Supplied information:
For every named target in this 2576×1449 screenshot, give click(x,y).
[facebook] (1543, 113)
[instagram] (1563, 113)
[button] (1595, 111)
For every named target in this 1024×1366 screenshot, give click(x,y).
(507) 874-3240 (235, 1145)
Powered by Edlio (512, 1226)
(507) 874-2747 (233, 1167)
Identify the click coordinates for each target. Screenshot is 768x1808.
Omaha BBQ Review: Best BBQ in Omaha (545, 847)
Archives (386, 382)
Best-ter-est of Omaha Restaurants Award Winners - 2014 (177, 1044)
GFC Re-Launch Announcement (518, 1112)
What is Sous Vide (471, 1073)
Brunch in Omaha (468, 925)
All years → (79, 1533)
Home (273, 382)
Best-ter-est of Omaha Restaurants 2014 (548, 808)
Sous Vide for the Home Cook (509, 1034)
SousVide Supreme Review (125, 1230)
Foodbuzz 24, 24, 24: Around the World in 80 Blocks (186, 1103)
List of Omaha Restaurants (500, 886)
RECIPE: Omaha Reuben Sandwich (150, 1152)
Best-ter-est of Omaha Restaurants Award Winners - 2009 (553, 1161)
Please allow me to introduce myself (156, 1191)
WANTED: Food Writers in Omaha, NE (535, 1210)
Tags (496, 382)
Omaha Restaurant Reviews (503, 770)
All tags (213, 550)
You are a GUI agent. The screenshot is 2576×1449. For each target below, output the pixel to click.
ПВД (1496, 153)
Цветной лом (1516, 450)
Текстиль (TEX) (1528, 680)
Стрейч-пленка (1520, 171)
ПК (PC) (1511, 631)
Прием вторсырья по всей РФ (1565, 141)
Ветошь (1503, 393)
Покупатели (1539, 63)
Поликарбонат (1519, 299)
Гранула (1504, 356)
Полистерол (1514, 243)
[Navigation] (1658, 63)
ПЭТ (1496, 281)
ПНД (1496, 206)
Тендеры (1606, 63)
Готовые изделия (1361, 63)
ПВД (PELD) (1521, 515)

Instructions for the task: Using the material above, quote the first line and each line after it, stopping at and including the line that holds "Powered by Edlio (512, 1226)".

Task response:
For every named target in this 2576×1449 screenshot, give click(x,y).
[facebook] (1543, 113)
[instagram] (1563, 113)
[button] (1595, 111)
For every named target in this 1024×1366 screenshot, give click(x,y).
(507) 874-3240 (235, 1145)
Powered by Edlio (512, 1226)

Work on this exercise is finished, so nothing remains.